■ Challenge
Edit everything from the line containing "You are a computer-use" down to the end of the lines, replacing "dropdown" with "drop-down list" and keeping all else unchanged. Leave the pictures out of your answer.

╭─ Data for this task

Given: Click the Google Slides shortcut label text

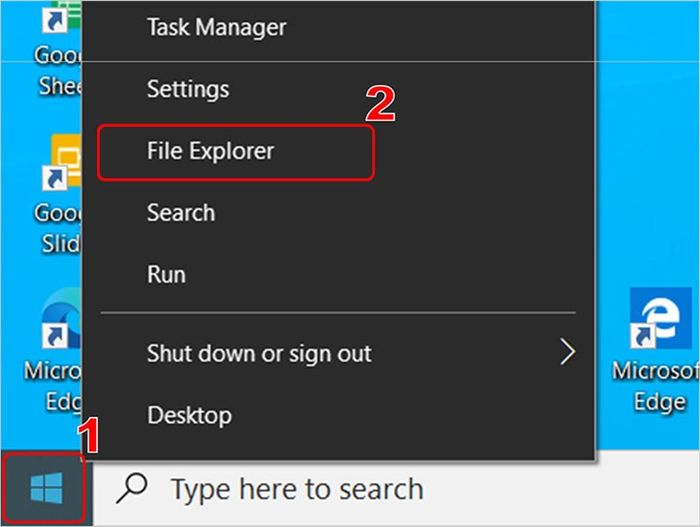Looking at the screenshot, I should pos(59,228).
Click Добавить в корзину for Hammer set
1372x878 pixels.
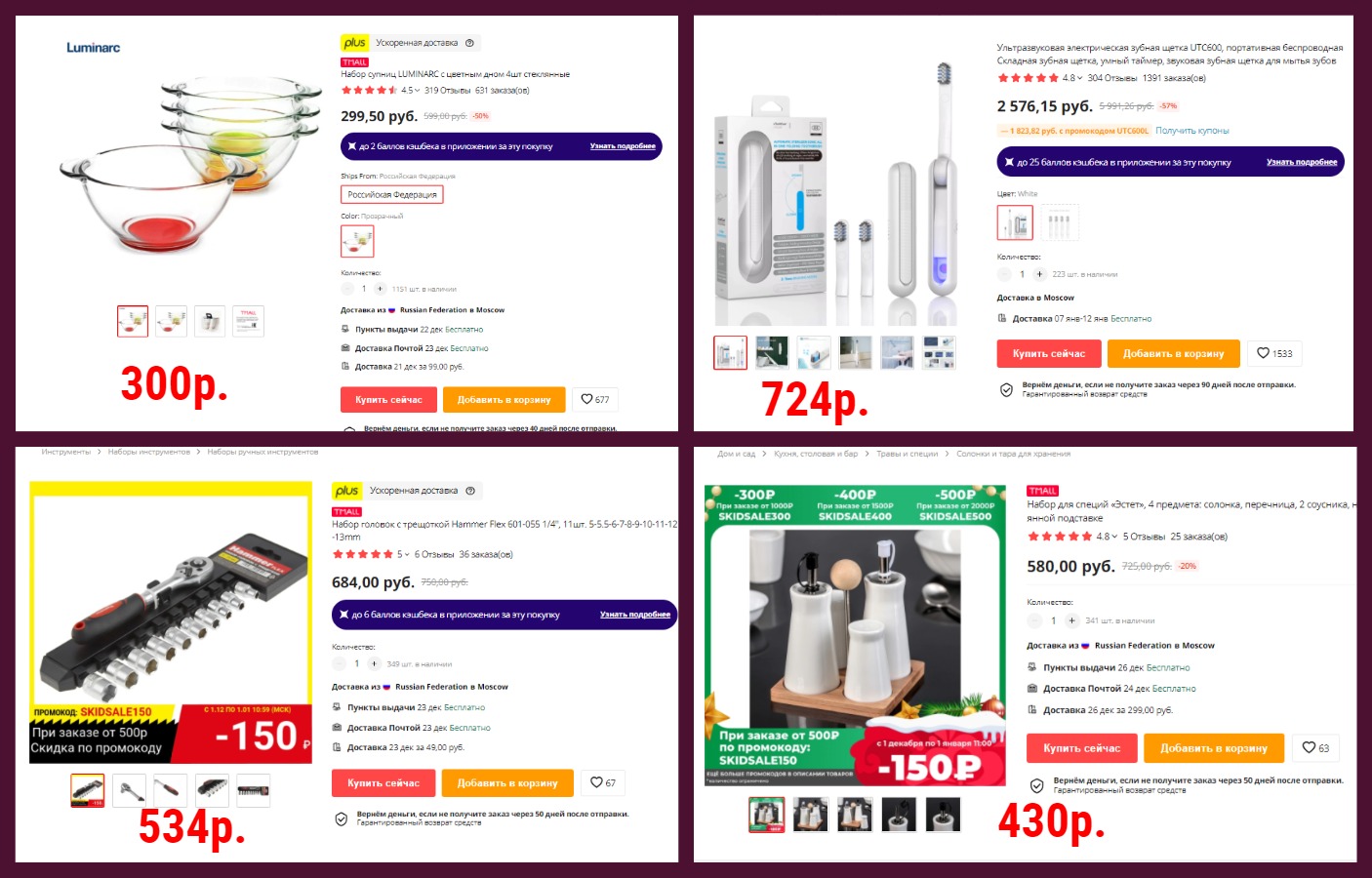(507, 782)
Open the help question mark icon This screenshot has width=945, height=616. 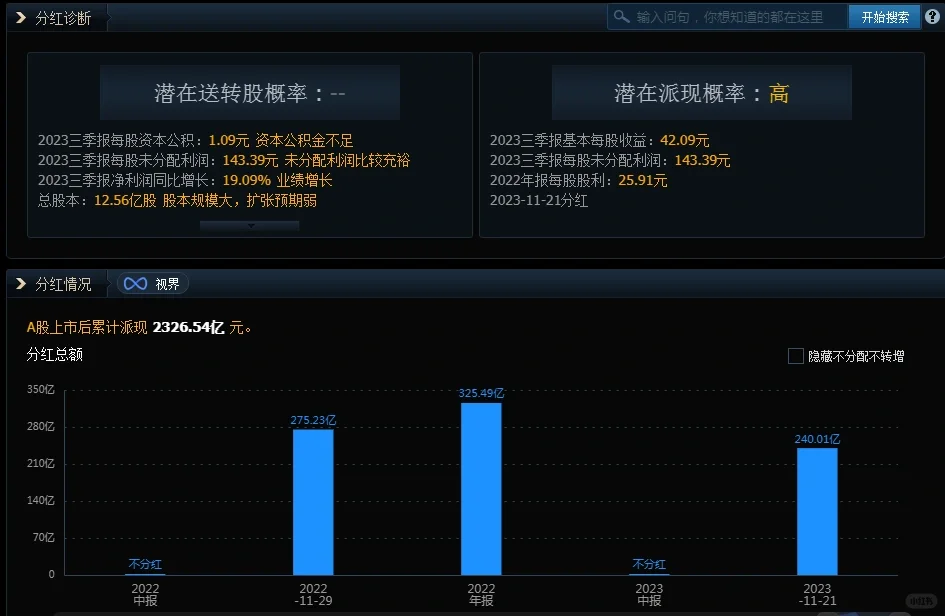[x=934, y=17]
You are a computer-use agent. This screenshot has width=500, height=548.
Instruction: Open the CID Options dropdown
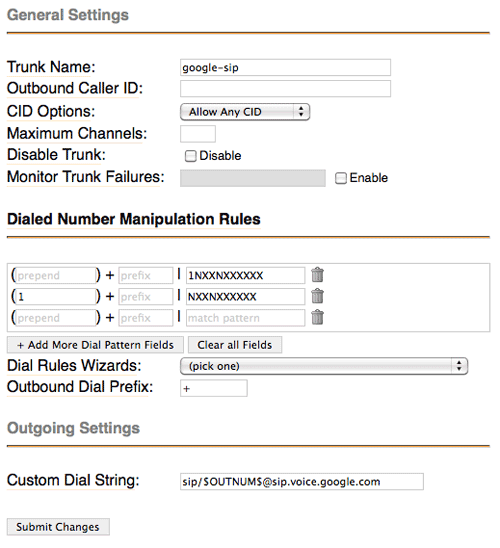pyautogui.click(x=245, y=112)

╰─

■ Solution
You are a computer-use agent. This screenshot has width=500, height=548.
Instruction: Open the CID Options drop-down list
pyautogui.click(x=245, y=112)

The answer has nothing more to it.